Word for word, restate the lines from the one holding "The height and width of the screenshot is (192, 351)." through the last line of the material below, and leave every picture out.

** Opening EXTRACTED RECORDS block **

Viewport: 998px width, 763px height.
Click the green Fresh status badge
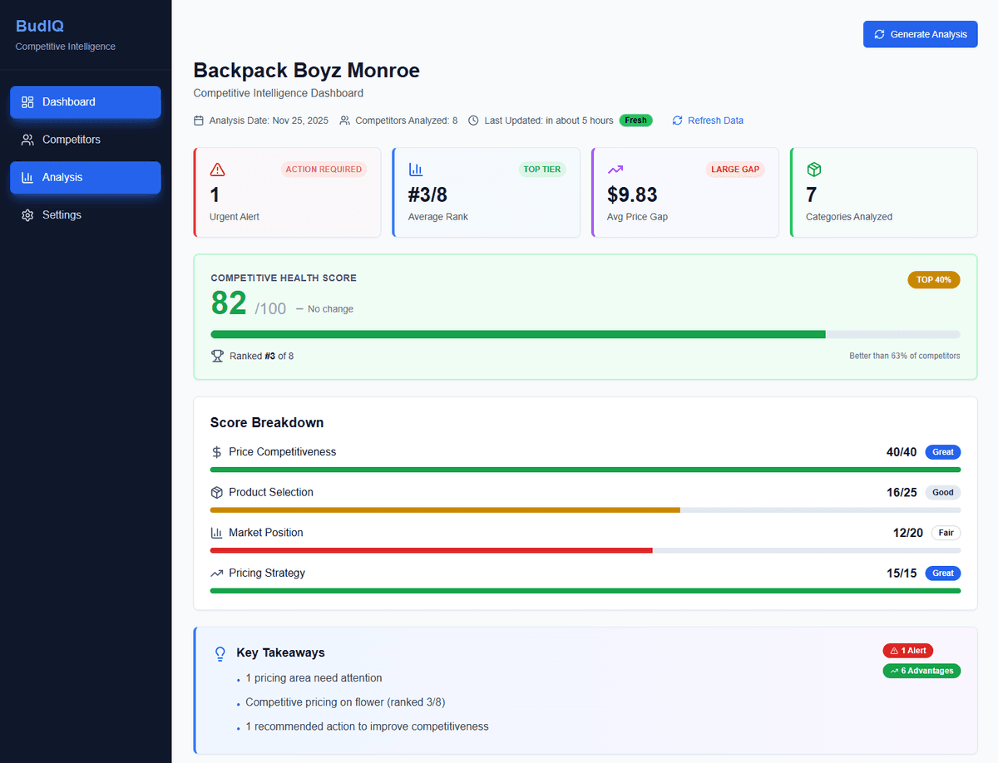(635, 120)
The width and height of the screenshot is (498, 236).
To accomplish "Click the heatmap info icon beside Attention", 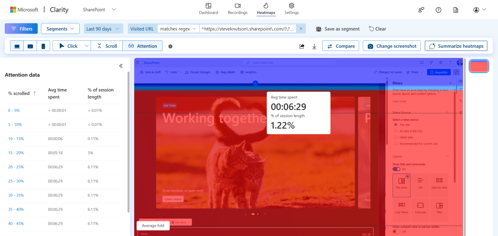I will [170, 46].
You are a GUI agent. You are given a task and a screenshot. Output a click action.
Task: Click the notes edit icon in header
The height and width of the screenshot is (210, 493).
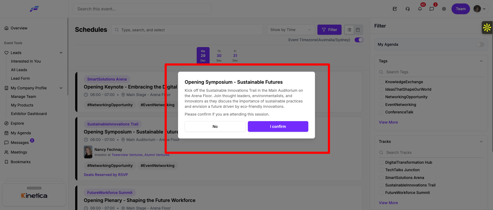pos(395,9)
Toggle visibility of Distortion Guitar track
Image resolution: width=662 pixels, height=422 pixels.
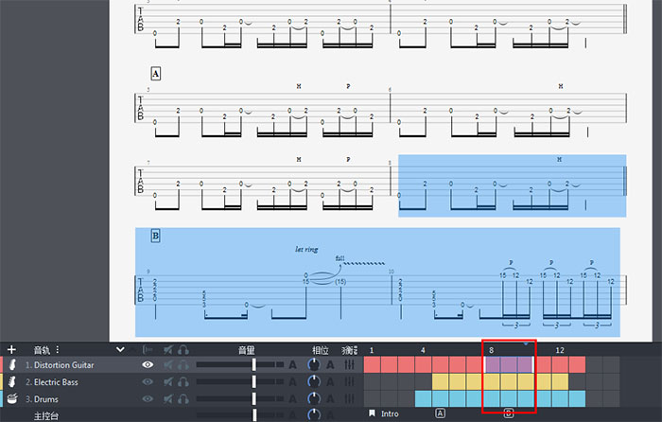(148, 364)
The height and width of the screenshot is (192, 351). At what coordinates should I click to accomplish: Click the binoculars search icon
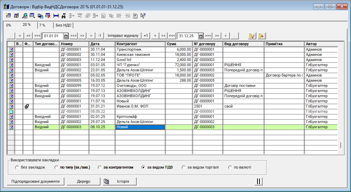(x=64, y=16)
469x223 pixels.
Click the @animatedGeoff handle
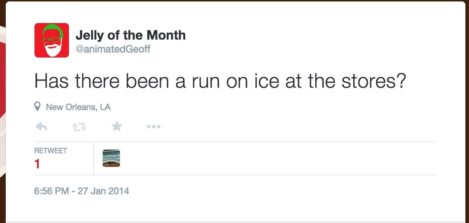coord(113,49)
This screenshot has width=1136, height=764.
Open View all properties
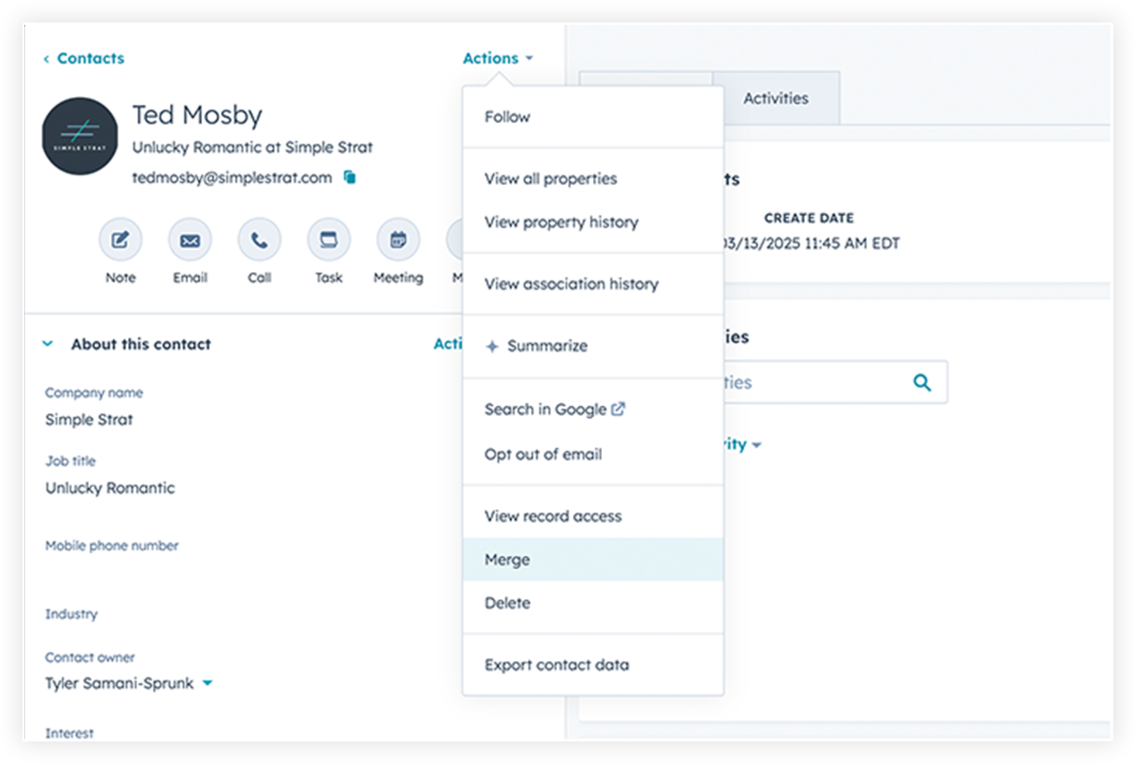coord(550,178)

** Closing EXTRACTED RECORDS block **

*EXPECTED ANSWER*
The height and width of the screenshot is (192, 351). At what coordinates should I click to accomplish: Click the binoculars search icon
(x=64, y=16)
469x223 pixels.
Click the @animatedGeoff handle
coord(113,49)
This screenshot has width=1136, height=764.
Open View all properties
coord(550,178)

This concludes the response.